In response to the Paris Agreement, governments and intra-governmental organisations launched a number of measures to promote sustainable finance. To date, these have focused on voluntary measures, relying on businesses and investors to self-monitor in this area. As the global move towards a more sustainable economy gathers pace, and the need to respond to the risks presented by climate change becomes more urgent, these measures are beginning to be transposed into legislation and regulation. Whilst many financial institutions have already implemented internal systems for assessing and monitoring the sustainability of their businesses, the introduction of regulatory frameworks focused on sustainable finance should lead to standardisation in this diverse area, requiring financial institutions to assess and report on sustainability issues within their existing governance and risk management structures.
This briefing will outline global and EU initiatives in sustainable finance, as well as the current approach in the UK.
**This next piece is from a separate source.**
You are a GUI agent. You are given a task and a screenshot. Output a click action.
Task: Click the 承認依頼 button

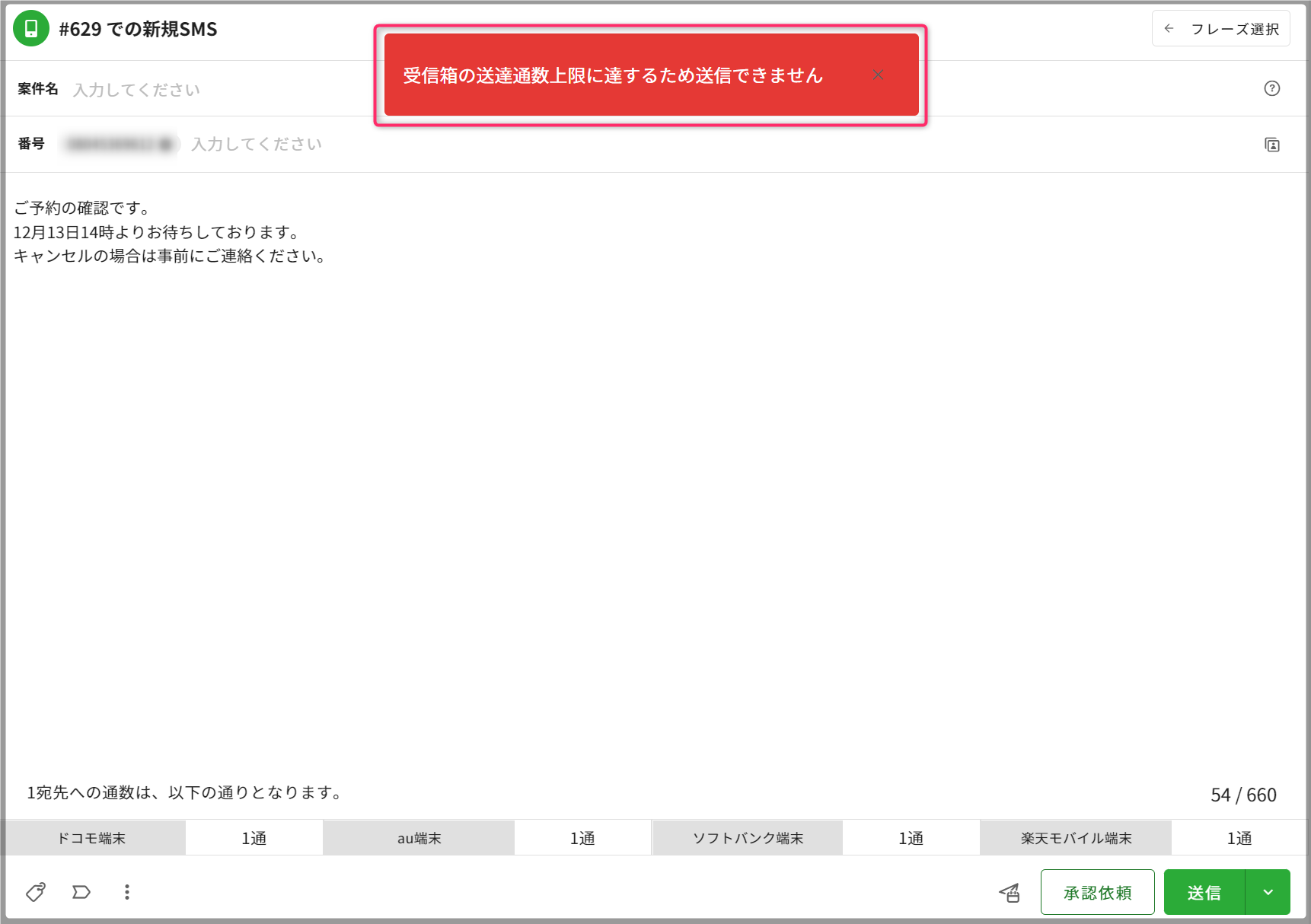(x=1097, y=892)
Sustainable finance refers to the integration of environmental, social and governance (ESG) criteria by financial institutions into business or investment decisions1. Its origins lie in climate finance (referred to under the Paris Agreement as finance to fund activities that reduce greenhouse gas emissions or help in adapting to the impact of climate change), although the scope of sustainable finance is broader, and links also to the UN Sustainable Development Goals. In addition to environmental issues, such as reducing environmental impact, minimising waste and reducing greenhouse gas emissions, sustainable finance also includes social factors, such as working conditions, local communities, conflict and human rights, and governance matters, such as executive pay, bribery and corruption, board structure and tax strategy, within financial decision-making.
Investment criteria are often focused on short-term results. To properly assess environmental and social risk factors, which are more apparent only in the long-term, requires the finance sector to develop an investment framework which takes into account long-term risks2. To encourage this shift towards a more resilient, longer-term view, governmental and inter-governmental initiatives are increasing, to encourage financial institutions to include sustainability issues in their governance and risk management functions.
Initiatives have focused on risk disclosure, to provide greater transparency for investors. Financial institutions are encouraged to inform investors of the environmental impact of their investments, and to disclose their method of environmental risk assessments. Existing measures have concentrated on environmental, rather than social or governance-related risk disclosure, but this is likely to broaden, given the new proposals on the horizon. By encouraging financial institutions to implement sustainability risk disclosure initiatives, the aim of regulators has been to increase voluntary climate-friendly investing, reducing the need for legislative intervention in this area. The concern with this approach is that a lack of standardisation in risk assessment and labelling creates a system that is opaque to investors and regulators alike. This places the onus on the investor to satisfy themselves that a particular investment is sustainable and does not allow direct comparison between different investment opportunities. It has also not produced the increased flow of funds to sustainable investments, which is required if countries are to meet their Paris Agreement commitments.
The Financial Stability Board (FSB), an international body established by the G20, responsible for monitoring the global financial system, established the Task Force on Climate-related Financial Disclosure (TCFD), which published its final recommendations for effective disclosure of climate-related risks in June 20173.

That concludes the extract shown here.